Our author Larry Winchester now takes us deeper still into the mysteries of Q Section and the tortured soul of a man called Pym...

(Go here for our previous episode; neophytes may click here to return to the first chapter of this long-lost masterpiece.)


Under Vice Admiral Hackington’s stewardship Q Section’s operations became even more abstruse, its methods more extreme. It also became more secretive than ever. Formerly Q Section had operated loosely under the aegis of the Office of Naval Intelligence, but now even this connection was severed, and the section henceforth operated under the immediate command of the Chief of Naval Operations. Or so everyone assumed. Pym was not so sure. President Kennedy was assassinated a few months after the Vice Admiral took over, and it was rumored that even President Johnson was unaware, and was kept unaware, of Q Section’s existence.

Pym sometimes wondered if anyone knew of Q Section’s existence at all except for the people in the section.

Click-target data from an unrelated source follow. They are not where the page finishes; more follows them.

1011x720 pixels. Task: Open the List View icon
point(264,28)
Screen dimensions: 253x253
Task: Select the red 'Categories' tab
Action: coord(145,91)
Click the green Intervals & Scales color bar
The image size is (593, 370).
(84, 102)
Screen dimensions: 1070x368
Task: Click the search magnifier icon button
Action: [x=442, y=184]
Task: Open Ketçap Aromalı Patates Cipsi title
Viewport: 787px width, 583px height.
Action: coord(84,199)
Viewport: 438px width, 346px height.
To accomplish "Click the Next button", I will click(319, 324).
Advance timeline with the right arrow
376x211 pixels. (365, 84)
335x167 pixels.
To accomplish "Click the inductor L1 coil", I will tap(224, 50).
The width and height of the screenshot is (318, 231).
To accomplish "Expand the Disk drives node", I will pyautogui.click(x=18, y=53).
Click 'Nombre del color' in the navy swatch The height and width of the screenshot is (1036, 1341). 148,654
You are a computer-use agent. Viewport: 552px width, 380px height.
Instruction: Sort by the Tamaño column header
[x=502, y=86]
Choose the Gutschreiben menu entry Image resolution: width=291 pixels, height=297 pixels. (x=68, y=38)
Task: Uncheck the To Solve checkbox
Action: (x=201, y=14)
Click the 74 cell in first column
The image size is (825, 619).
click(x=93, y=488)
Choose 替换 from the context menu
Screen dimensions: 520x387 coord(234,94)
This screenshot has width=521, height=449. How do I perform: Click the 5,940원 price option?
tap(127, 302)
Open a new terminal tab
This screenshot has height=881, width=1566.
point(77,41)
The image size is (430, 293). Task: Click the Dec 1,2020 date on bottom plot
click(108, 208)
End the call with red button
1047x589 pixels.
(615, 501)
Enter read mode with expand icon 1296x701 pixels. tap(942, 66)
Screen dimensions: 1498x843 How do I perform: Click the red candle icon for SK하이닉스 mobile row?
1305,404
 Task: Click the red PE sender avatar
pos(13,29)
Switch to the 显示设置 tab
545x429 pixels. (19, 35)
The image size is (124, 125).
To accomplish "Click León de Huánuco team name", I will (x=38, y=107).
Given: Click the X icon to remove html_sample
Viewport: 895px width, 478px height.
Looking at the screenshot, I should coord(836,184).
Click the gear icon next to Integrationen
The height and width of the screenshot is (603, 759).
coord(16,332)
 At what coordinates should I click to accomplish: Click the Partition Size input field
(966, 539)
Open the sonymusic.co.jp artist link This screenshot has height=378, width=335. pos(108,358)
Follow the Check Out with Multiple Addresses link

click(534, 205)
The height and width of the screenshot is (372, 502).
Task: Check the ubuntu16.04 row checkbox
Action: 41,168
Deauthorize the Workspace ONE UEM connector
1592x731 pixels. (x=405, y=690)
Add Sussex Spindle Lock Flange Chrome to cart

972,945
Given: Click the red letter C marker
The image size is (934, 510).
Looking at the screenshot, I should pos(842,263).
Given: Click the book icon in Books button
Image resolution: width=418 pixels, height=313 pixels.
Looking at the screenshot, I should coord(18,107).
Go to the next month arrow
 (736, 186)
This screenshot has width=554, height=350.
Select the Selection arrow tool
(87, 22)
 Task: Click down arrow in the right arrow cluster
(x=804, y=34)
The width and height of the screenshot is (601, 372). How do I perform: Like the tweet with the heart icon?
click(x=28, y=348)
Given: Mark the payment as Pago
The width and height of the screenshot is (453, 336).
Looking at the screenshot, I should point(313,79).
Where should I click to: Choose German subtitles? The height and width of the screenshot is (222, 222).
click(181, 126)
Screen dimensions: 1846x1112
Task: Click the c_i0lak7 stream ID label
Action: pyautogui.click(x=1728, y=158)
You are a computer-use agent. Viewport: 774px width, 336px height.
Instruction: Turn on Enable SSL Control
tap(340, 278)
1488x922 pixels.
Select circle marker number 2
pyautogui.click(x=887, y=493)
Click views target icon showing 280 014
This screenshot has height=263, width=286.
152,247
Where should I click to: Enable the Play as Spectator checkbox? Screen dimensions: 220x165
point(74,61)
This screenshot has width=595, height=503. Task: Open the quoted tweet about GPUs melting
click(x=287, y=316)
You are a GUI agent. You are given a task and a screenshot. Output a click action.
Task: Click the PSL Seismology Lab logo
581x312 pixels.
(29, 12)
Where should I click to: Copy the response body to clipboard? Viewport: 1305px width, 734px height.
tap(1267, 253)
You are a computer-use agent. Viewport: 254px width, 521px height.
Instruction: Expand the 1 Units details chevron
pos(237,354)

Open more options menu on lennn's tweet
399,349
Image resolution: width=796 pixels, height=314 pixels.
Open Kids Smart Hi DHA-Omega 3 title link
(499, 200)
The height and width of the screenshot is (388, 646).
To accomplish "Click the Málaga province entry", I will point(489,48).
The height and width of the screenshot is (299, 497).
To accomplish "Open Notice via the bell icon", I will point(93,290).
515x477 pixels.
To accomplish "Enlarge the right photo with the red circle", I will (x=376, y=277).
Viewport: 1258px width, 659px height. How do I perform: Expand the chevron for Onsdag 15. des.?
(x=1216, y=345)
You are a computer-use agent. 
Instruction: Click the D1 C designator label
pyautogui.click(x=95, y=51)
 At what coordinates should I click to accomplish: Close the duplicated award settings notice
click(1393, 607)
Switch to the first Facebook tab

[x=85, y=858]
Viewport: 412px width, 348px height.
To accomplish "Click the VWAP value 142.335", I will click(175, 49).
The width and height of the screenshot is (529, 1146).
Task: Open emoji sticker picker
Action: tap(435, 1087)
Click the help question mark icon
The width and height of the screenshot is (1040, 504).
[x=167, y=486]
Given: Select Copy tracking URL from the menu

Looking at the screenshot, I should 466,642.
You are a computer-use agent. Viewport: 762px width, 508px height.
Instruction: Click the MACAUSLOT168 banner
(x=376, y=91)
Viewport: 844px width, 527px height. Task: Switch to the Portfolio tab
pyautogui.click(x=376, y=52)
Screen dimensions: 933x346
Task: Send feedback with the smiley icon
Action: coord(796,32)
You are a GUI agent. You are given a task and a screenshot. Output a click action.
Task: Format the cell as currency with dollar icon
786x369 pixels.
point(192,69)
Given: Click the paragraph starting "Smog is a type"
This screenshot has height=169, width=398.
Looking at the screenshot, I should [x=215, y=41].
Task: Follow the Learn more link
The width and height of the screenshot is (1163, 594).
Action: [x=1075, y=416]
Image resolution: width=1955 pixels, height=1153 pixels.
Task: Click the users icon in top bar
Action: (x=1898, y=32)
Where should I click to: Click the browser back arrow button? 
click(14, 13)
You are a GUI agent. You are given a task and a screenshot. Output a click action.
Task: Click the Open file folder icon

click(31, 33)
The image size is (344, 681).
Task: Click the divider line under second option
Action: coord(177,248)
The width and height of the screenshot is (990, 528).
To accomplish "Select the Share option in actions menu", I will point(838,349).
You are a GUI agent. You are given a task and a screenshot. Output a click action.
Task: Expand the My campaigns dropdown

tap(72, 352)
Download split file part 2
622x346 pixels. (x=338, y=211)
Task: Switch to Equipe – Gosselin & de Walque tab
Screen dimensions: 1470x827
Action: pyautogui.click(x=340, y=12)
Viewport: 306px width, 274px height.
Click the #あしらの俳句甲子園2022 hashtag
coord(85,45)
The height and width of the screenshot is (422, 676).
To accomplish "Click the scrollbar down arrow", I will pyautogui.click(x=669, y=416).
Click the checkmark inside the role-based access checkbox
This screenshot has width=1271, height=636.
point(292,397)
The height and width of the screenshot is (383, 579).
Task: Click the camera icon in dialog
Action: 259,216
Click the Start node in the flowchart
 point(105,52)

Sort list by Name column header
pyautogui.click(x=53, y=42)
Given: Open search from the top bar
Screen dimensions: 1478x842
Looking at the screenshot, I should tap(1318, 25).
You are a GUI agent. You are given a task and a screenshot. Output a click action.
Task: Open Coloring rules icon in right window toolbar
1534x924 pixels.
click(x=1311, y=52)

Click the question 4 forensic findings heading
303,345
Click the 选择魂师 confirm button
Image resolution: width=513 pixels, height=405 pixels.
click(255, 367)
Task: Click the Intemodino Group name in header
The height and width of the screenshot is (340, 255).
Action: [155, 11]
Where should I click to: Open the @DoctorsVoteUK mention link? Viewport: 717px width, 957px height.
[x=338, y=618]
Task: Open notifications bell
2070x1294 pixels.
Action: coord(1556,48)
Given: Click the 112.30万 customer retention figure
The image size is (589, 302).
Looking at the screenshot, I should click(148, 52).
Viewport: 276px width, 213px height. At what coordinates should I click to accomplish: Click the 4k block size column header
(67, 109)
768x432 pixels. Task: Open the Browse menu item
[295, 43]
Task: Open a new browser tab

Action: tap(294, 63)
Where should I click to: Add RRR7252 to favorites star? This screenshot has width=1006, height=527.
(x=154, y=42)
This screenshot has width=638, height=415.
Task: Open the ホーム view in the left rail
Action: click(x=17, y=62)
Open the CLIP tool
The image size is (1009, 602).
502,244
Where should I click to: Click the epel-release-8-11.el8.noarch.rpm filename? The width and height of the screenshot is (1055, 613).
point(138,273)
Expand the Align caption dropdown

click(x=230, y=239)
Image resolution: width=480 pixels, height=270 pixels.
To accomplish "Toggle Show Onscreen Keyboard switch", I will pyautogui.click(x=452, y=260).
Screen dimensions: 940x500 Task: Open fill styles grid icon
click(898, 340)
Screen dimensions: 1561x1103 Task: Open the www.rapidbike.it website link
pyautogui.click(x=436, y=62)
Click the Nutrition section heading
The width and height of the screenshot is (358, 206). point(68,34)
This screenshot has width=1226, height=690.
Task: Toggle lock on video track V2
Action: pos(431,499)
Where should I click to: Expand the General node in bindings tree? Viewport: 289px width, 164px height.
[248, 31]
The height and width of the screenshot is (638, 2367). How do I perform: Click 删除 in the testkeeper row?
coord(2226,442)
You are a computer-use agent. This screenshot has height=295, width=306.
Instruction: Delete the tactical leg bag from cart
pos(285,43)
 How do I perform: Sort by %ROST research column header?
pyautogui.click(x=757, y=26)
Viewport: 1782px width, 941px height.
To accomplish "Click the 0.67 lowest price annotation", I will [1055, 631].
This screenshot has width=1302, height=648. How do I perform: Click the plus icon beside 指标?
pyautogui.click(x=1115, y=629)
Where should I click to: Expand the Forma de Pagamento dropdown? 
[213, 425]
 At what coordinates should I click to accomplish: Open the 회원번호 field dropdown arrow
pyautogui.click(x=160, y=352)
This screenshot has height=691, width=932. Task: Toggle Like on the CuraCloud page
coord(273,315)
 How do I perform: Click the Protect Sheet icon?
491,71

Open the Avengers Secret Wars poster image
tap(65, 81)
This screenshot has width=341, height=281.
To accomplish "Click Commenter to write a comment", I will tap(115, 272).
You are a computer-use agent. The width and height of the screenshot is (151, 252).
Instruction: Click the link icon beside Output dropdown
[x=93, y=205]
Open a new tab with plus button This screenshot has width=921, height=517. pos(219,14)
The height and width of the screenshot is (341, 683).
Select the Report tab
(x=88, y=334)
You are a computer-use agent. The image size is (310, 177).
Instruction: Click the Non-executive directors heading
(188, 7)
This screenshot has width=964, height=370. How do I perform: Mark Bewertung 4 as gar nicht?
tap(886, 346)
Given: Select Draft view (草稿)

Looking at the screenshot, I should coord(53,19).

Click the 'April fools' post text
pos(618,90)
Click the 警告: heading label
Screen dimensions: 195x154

By the time Dick returned from Tibet things were indeed quite different in the warren. Oh, sure, Hackington was the boss, he was the chief, no one disputed that. But Pym -- whose official title now was Operations Executive Officer -- he was the Vice Admiral’s mouthpiece. And his earpiece too, for that matter. Pym knew what people said behind closed doors. He literally knew what people said behind closed doors because at his suggestion Hackington had agreed to let him bug every square inch of the warren. So Pym knew what they said all right. He knew what they called him. They called him a weasel, a brown-noser. Well, let them. They would pay. There were far worse things than being a brown-noser after all. Far worse things. Like being a nonentity, let’s say.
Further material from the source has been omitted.